Siskel: John, I said partial nudity; I’m not suggesting turning “Amistad” into “Boogie Nights.” Surely there must be some buffed big voices extant in an operatic chorus. If not, maybe I should endow the Siskel Weight Room to the Lyric? Next year: the Ebert Treadmill.
Von Rhein: Very funny, Gene. The Lyric is awaiting your bequest.
But your comment about the slaves got me thinking about how the film and the opera deal with slavery. Although Spielberg clearly wants to remind us of the evils of America’s “original sin,” the operatic “Amistad” isn’t really about slavery at all. It’s partly about who owns American history, partly about an actual court case as viewed from at least four points of view — the captives themselves, the U.S. government represented by President Martin Van Buren, the abolitionists who saw their struggle as both religious and humanitarian, the slavers who regarded their human cargo as property. There’s nothing anywhere near as harrowing in the opera as the Middle Passage sequence midway in the movie showing the Africans being herded together, whipped, manacled, shot and drowned.
Do you think that we get a better understanding of the institution of slavery from either version of “Amistad”?

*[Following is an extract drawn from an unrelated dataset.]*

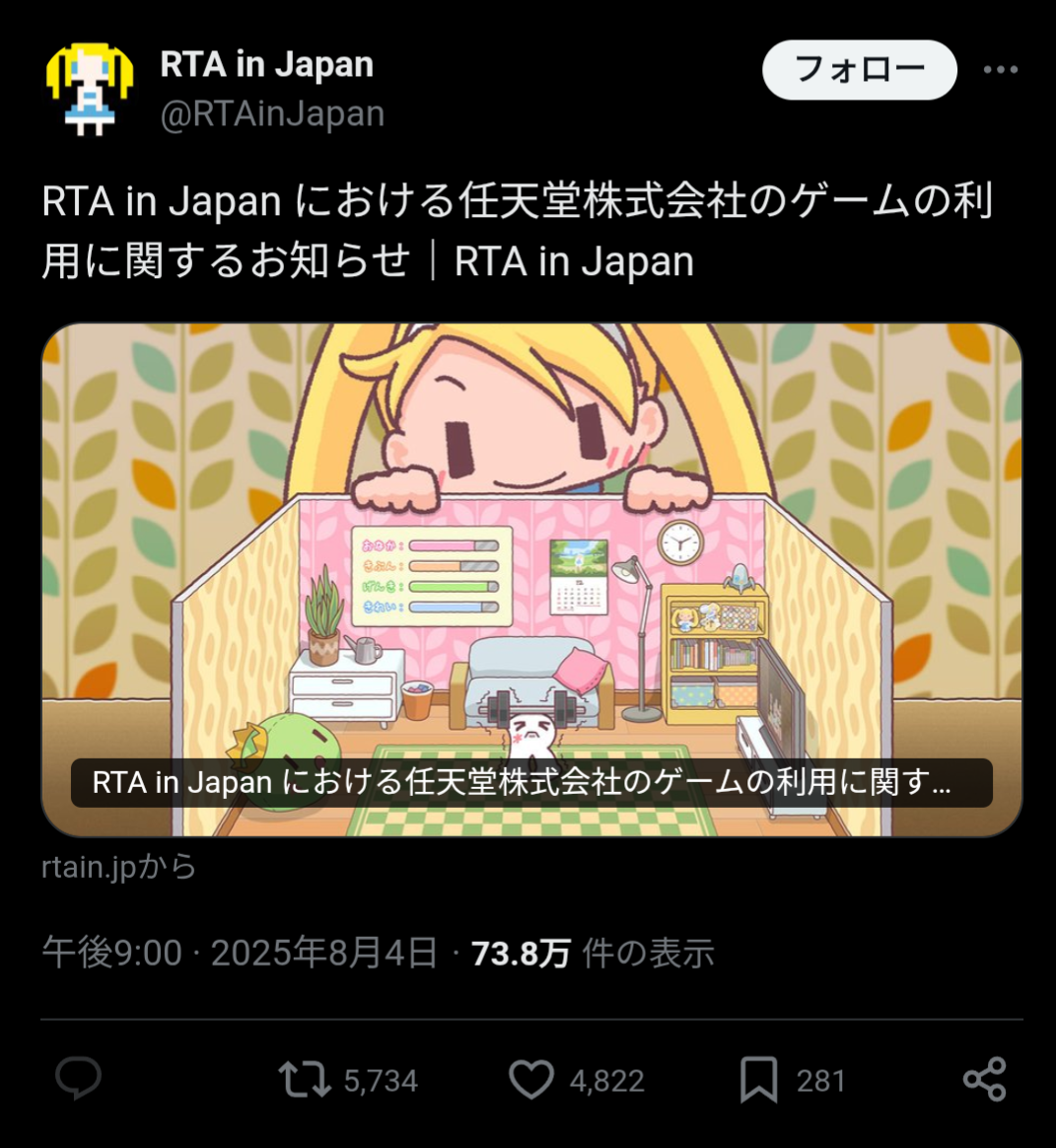
Task: Open the rtain.jpから source link
Action: (119, 867)
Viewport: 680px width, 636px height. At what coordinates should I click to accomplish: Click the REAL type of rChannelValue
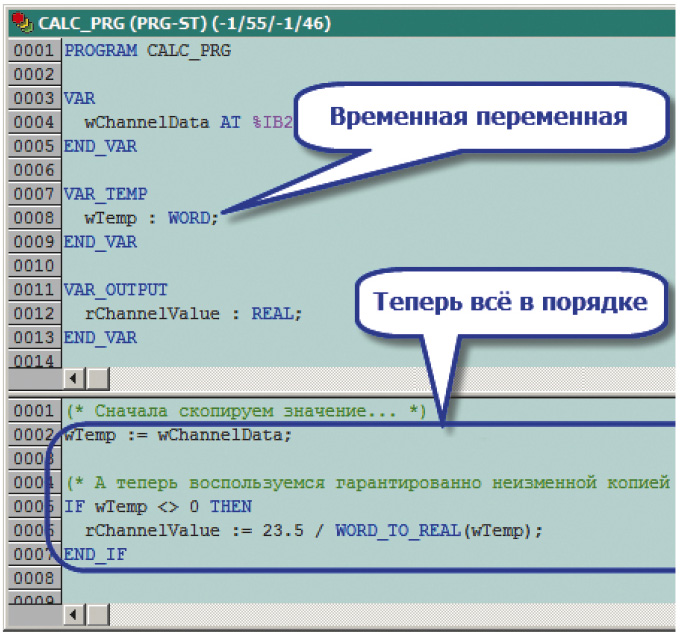(275, 313)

Siskel: Steven Spielberg’s film added to my knowledge of slavery by indelibly communicating the commercial appeal of slavery — that there was a profit to be made at every stage of the dehumanizing process by Africans, Europeans and Americans alike. But the opera didn’t even work as a lament. Unlike opera, film has the closeup as an instrument of punctuation and power. But the opera didn’t even attempt to communicate suffering.
Von Rhein: What I also admired about the film was it gave me a vivid sense of the Mende as a people and a culture brutalized by slavery. We see Cinque kidnapped by members of a rival tribe and sold into slavery. We see the captives insisting on being allowed to bury one of their dead while awaiting trial in New Haven. We see, humorously, the fumbling attempts of their American lawyer to overcome the language barrier separating them. By contrast, the opera’s Cinque is a heroic cipher and the captives are a faceless chorus of the oppressed.
What could the opera’s creators, composer Anthony Davis and librettist Thulani Davis, have learned from Spielberg and his scriptwriters?
Siskel: If you have a narrator, he’d better be compelling. In writing the opera, the Davises came up with a fictional character called the Trickster God (Thomas Young), who serves as a narrator, guide and muse. I think I properly understand his function as an African storyteller, but for me, as written, he stopped the action cold. Maybe he would have worked better singing his commentaries to a child at the side of the stage, passing down an oral history? They could open and close the opera.
Von Rhein: Gene, you may have missed your true calling as an opera librettist. Still, I’m not sure bringing in a child would not have added a touch of sentimentality to the opera that would have blunted its edge even further. I understand the opera’s use of the Trickster as a theatrical device establishing a link between the captives and their African roots. He frames and narrates the action, but he also enters the action and acts as a kind of Greek chorus. It’s an interesting idea that plays better on the page than the stage and, again, needs more interesting music to work.